The celebration of Our Lord’s Resurrection continues in the Church for eight days, called the Octave of Easter. Each day of the Octave is ranked as a Solemnity in the Church’s liturgical calendar, the highest ranking of liturgical feasts. At Masses during the Octave of Easter, as on Sundays, the Gloria, is recited or sung.

The idea of an Octave of a great feast has its roots in the Old Testament. There are many Jewish feasts that lasted for eight days, for example, the feast of Passover and the feast of Tabernacles. In the Catholic Church, we celebrate eight days of Christmas as well as eight days of Easter.
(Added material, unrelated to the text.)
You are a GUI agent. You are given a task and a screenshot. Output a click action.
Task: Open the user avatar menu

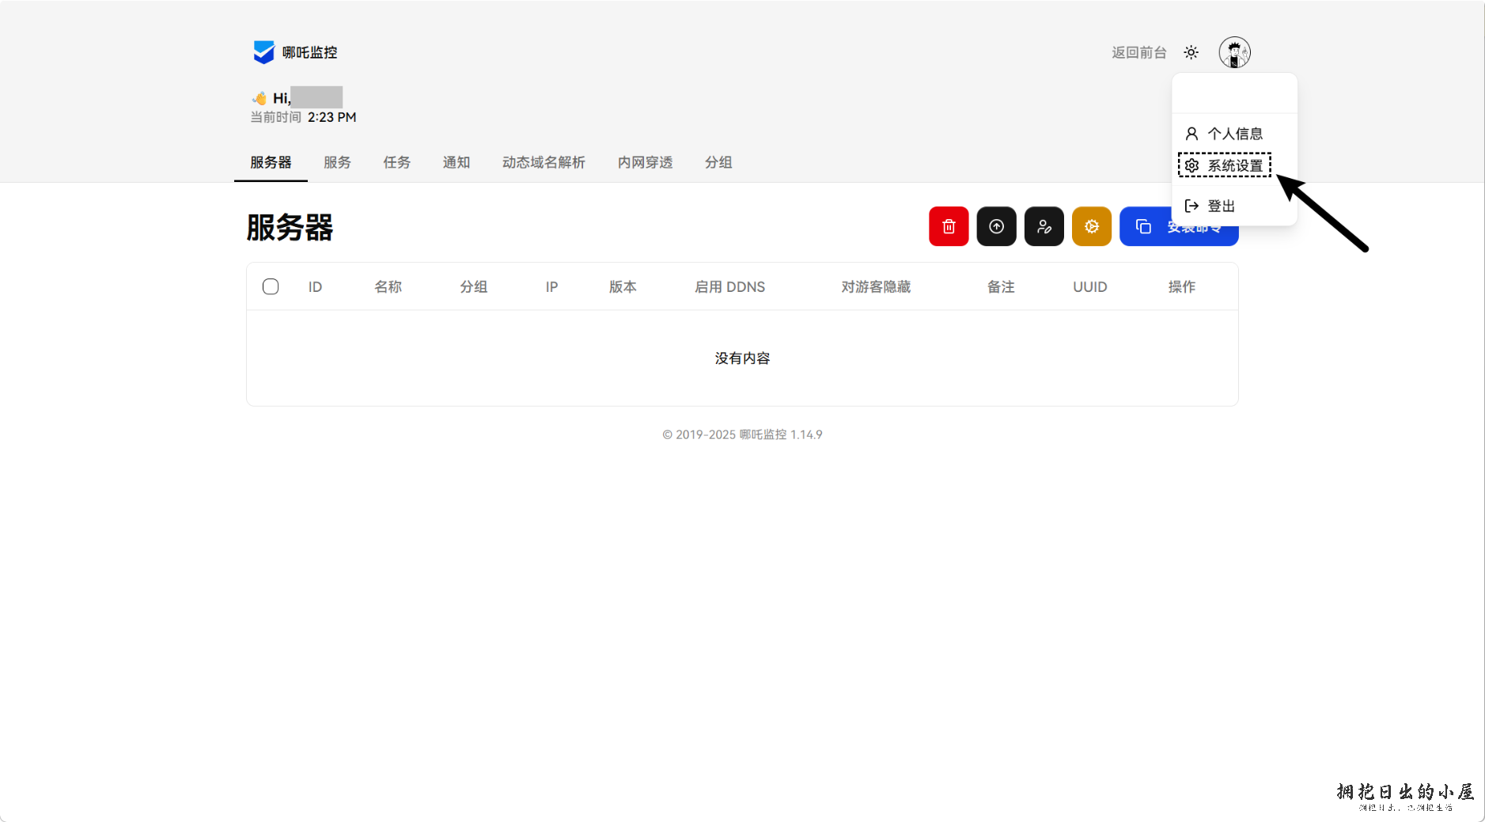pyautogui.click(x=1233, y=52)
The Gospel readings at Masses during the Octave of Easter include passages from the Gospels that relate various appearances of the Risen Jesus. Reflecting on these Gospel texts is a wonderful way to prolong the celebration of Easter. Each day during the Octave, we proclaim in the Gospel Acclamation: This is the day the Lord has made; let us be glad and rejoice in it.
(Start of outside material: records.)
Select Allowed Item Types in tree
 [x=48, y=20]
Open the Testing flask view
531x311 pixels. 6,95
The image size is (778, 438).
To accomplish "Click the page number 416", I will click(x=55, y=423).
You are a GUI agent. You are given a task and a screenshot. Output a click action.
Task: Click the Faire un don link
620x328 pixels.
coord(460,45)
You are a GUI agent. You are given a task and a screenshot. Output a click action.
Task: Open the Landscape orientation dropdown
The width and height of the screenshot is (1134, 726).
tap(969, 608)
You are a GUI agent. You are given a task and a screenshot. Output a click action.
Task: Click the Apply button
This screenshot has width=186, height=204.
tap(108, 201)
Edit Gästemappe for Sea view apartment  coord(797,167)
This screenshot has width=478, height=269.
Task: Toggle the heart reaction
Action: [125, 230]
The Octave of Easter ends on the Second Sunday of Easter, the Sunday of Divine Mercy. In the Jubilee Year 2000, at the Mass in which he canonized the humble religious Sister Faustina Kowalska, Blessed John Paul II declared that from then on throughout the Church the Second Sunday of Easter would also be called the Sunday of Divine Mercy. This is entirely appropriate since, as Blessed John Paul II reminded us, “Divine Mercy is “the Easter gift that the Church receives from the risen Christ and offers to humanity….”

At Mass on the Sunday of Divine Mercy, we will hear the Gospel account of Our Lord’s appearance to the apostles on the night of the first Easter Sunday. When He appeared to them, the Risen Jesus showed them his hands and his side. He showed them his glorious wounds. These wounds reveal the divine mercy. And then Our Lord imparted to his apostles his own power to forgive sins and entrusted to them and their successors the ministry of reconciliation when he said to them: Receive the Holy Spirit. Whose sins you forgive are forgiven them, and whose sins you retain are retained.

At Mass on the Sunday of Divine Mercy, we will pray Psalm 118 (the responsorial psalm that day). Jesus himself would have prayed this psalm at the Last Supper. When we pray it, we remember Christ’s passion and death and we thank God for raising Jesus from the dead. It reminds us to trust in the Lord and his merciful love. It truly endures forever.